Yes, magnets do lose magnetization over time. However, this process is natural and very slow. A standard permanent neodymium magnet, stored under proper conditions and not exposed to external factors, will lose less than 5% of its magnetic power over 100 years. This durability is due to its high coercivity, which defines the magnet’s resistance to demagnetization.

What Causes Magnetism Loss?

Several factors can affect a magnet’s magnetization, including:

• Extreme temperatures (hot or cold)
• Strong impacts or vibrations
• Exposure to powerful magnetic fields
• Alternating electric currents
• Corrosion and oxidation
• Prolonged radiation exposure

Heat Exposure: A Primary Cause

Exposing magnets to high temperatures can damage their internal structure and reduce their magnetic force. Each magnet has two key temperature ratings: operating temperature and Curie temperature. The former is the maximum temperature the magnet can endure without losing performance; the latter is the point beyond which the magnet permanently loses all magnetism.

Standard neodymium magnets have an operating temperature of 80°C. However, variants like N35M (100°C), H (120°C), or EH (200°C) offer better resistance.
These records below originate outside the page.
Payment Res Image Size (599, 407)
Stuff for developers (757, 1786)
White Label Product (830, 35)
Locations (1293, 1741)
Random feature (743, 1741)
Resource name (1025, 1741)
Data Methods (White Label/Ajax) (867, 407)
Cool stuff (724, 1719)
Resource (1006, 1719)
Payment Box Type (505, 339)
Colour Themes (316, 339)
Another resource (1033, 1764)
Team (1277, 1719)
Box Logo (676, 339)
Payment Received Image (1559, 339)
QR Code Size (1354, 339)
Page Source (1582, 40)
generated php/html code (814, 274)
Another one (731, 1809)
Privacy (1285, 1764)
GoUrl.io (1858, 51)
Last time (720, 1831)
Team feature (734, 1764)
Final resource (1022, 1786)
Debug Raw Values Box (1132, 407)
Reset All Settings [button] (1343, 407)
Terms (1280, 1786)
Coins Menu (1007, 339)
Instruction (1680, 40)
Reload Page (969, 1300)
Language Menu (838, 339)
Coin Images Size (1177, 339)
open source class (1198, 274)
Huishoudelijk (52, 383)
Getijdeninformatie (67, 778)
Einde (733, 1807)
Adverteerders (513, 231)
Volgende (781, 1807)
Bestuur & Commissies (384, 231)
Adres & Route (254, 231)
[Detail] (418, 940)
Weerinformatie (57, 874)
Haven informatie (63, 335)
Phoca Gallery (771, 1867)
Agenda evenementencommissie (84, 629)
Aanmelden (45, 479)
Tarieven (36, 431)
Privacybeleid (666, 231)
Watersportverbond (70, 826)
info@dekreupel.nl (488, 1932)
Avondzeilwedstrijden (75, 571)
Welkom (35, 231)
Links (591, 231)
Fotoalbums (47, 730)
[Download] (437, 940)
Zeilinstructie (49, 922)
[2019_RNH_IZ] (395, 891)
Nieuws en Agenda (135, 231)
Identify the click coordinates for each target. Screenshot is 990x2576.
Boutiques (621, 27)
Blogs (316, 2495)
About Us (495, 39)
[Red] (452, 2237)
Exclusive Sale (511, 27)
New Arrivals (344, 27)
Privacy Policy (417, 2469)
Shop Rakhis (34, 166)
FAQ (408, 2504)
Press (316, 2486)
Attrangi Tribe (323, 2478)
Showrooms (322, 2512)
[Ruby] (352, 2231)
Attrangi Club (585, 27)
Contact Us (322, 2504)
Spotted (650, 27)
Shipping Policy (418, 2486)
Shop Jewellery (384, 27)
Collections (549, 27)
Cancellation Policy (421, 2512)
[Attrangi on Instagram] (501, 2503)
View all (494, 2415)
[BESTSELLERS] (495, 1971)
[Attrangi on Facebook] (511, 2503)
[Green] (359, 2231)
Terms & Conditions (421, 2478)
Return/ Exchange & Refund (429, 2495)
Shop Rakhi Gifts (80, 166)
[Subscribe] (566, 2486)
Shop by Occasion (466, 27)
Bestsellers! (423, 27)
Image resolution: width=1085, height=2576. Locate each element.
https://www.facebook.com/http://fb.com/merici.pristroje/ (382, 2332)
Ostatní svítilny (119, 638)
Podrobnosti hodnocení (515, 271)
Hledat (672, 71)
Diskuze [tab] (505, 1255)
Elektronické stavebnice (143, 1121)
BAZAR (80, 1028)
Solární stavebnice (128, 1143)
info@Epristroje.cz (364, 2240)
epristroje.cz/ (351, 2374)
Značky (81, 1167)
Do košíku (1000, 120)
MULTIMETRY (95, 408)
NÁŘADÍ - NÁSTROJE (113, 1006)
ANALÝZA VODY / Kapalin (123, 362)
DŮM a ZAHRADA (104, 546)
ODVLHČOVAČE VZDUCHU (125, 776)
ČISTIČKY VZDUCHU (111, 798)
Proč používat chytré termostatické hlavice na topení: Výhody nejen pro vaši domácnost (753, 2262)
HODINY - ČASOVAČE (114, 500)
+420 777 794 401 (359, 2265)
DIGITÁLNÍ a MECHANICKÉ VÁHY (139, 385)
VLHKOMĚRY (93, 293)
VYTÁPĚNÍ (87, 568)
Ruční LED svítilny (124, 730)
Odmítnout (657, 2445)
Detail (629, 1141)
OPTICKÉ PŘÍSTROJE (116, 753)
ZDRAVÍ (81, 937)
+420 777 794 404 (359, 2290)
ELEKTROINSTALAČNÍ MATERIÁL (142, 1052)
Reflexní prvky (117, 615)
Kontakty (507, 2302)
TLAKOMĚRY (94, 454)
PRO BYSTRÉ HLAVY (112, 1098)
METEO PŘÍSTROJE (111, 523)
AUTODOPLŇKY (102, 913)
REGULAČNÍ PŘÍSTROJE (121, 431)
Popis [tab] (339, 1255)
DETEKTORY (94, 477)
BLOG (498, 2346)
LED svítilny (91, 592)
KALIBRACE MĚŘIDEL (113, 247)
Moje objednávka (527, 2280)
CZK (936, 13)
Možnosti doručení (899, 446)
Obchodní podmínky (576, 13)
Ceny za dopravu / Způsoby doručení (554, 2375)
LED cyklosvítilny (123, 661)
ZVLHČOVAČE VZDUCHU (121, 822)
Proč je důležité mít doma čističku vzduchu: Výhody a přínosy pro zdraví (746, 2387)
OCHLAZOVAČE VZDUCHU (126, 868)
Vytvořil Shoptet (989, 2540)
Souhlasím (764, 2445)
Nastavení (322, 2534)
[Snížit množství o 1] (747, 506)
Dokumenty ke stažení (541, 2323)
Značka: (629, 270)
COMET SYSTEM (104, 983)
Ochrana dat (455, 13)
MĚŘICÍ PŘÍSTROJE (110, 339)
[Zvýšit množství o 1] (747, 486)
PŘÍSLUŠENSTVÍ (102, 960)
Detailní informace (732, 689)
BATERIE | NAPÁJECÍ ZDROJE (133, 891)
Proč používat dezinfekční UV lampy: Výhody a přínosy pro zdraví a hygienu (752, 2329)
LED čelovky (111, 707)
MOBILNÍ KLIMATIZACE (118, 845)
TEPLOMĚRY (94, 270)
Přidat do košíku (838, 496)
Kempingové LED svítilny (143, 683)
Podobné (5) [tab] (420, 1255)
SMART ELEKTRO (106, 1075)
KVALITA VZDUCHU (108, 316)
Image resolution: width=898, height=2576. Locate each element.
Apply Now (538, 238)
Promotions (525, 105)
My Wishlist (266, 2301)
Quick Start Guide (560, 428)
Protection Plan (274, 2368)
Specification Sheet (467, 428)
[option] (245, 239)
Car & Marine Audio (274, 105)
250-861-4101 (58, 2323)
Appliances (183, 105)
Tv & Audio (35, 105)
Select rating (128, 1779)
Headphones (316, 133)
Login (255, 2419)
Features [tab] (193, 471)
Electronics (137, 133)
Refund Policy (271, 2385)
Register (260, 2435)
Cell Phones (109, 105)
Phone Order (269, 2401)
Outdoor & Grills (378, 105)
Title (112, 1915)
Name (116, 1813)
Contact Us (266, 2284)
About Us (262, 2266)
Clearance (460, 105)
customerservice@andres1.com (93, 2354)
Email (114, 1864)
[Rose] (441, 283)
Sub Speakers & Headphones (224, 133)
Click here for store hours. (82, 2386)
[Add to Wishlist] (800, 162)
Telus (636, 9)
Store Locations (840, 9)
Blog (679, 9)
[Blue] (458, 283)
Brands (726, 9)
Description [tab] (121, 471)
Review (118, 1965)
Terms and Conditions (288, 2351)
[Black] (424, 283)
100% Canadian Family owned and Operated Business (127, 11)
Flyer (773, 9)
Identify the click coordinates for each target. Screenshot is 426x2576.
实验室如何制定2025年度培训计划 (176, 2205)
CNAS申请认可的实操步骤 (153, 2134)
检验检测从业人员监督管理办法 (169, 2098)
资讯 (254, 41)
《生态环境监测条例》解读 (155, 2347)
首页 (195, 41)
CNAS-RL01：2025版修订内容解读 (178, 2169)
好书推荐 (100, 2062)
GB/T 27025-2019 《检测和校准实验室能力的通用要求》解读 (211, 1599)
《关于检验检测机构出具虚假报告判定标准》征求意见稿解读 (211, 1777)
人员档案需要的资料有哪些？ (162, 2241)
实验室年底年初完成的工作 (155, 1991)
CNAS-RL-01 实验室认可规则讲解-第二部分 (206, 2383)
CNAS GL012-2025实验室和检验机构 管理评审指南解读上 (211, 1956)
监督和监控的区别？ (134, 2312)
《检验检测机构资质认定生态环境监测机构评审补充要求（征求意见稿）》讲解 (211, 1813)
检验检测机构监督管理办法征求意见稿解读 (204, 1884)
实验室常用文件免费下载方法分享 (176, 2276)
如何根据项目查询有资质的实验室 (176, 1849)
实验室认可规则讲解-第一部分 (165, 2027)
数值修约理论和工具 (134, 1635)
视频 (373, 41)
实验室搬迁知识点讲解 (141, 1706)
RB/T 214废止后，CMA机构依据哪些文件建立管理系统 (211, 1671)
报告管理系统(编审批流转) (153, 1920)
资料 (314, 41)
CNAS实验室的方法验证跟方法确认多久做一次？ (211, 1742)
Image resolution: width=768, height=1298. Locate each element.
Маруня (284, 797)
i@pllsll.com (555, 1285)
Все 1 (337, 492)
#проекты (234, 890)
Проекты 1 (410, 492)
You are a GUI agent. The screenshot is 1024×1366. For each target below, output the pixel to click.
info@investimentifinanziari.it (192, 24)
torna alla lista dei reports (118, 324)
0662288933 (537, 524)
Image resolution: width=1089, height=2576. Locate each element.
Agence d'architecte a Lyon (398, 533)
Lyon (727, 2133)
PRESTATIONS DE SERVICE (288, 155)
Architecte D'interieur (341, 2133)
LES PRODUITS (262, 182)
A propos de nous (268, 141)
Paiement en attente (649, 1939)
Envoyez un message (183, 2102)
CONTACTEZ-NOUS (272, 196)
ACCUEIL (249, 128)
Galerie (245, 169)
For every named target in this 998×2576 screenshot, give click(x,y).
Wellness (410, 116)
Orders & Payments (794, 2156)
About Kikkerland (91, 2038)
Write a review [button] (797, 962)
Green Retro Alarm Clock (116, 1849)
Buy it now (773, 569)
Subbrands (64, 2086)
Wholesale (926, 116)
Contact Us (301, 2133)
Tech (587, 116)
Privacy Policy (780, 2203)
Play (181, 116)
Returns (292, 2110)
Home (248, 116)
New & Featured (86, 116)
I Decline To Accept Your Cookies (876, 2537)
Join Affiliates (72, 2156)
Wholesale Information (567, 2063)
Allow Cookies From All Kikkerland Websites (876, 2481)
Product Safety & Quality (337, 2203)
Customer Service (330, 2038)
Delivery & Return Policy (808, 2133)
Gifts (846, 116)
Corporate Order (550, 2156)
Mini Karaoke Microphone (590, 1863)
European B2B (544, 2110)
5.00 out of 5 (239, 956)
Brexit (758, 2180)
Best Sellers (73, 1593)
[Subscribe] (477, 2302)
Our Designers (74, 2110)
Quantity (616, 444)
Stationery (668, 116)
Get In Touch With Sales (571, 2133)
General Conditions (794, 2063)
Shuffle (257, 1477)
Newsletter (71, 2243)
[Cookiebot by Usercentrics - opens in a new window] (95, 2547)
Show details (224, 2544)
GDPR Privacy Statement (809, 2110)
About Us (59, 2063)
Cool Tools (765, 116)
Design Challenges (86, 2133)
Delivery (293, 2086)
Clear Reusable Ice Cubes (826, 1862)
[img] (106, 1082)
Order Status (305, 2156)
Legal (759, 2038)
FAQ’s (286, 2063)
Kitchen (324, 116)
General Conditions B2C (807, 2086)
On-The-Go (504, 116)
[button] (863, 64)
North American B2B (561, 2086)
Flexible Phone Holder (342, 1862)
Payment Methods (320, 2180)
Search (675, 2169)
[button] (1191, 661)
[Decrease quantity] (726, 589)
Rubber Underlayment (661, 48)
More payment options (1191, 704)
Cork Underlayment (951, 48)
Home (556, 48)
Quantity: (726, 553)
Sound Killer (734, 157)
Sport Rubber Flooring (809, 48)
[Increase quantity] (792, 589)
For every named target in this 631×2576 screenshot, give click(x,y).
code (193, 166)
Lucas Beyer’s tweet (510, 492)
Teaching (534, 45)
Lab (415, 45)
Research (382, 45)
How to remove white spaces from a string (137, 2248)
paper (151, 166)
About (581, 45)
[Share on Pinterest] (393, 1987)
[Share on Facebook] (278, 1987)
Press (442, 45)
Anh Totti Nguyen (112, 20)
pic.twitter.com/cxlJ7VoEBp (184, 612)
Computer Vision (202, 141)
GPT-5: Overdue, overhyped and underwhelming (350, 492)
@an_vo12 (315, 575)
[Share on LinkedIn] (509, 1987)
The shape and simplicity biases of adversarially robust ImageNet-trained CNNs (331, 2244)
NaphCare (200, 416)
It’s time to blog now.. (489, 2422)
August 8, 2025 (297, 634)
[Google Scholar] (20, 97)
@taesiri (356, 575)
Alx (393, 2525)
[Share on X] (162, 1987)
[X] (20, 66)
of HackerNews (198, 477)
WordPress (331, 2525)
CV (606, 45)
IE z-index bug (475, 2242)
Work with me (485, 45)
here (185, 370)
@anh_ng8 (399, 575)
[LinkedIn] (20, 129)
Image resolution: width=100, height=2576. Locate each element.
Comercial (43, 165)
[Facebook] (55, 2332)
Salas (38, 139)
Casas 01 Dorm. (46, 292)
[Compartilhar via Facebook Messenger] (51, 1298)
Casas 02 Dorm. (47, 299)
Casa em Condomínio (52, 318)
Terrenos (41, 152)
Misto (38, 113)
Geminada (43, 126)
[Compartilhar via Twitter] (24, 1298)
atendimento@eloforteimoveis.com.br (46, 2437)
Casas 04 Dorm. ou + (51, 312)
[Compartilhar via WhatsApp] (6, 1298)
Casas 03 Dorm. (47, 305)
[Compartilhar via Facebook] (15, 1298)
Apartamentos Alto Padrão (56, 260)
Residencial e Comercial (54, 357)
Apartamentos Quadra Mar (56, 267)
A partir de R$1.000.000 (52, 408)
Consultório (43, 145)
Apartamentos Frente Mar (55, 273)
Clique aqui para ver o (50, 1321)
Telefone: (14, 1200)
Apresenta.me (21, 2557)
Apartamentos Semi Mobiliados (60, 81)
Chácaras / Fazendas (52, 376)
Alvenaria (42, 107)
Their Curie temperature ranges from 300°C to 350°C. Ferrite and alnico magnets tolerate even higher temperatures—up to 250°C and 450°C, respectively.

Cold Exposure: What Happens?

Extreme cold affects magnets differently depending on the material. Neodymium magnets actually become slightly stronger down to –125°C. Below that, their strength decreases, but it fully recovers once they return to normal temperatures. Ferrite magnets, however, can suffer permanent damage at temperatures below –40°C.

Impacts, Vibrations, and Welding

Permanent magnets are brittle. Dropping or striking them can cause chips or cracks, reducing their strength. While most tolerate vibrations well, prolonged exposure can weaken weaker magnets. Welding near a magnet can lead to demagnetization due to heat or induced electric current.

Corrosion and Radiation

Corrosion is a major risk, especially for neodymium magnets, which contain over 60% iron. Without protective coatings (e.g., nickel, rubber), exposure to water or humidity can degrade them. Ferrite magnets, made mostly of iron oxide, are naturally more corrosion-resistant.

Radiation, particularly in industrial or space environments, can alter the magnetic field over time.

How to Store Magnets Correctly

To avoid loss of strength and performance, store magnets in a dry, protected area. Avoid exposing ferrite magnets to temperatures below –40°C and neodymium magnets above 80°C. Keep them away from strong electric currents, magnetic fields, and vibrations. When storing multiple magnets together, stack them in the same orientation to prevent magnetic interference. Also, protect them from mechanical shocks and moisture.

Conclusion

Although permanent magnets retain their strength for decades, factors like heat, moisture, and physical impacts can accelerate magnetization loss. With proper storage and usage, magnets remain effective in industrial, technological, and household applications for a very long time.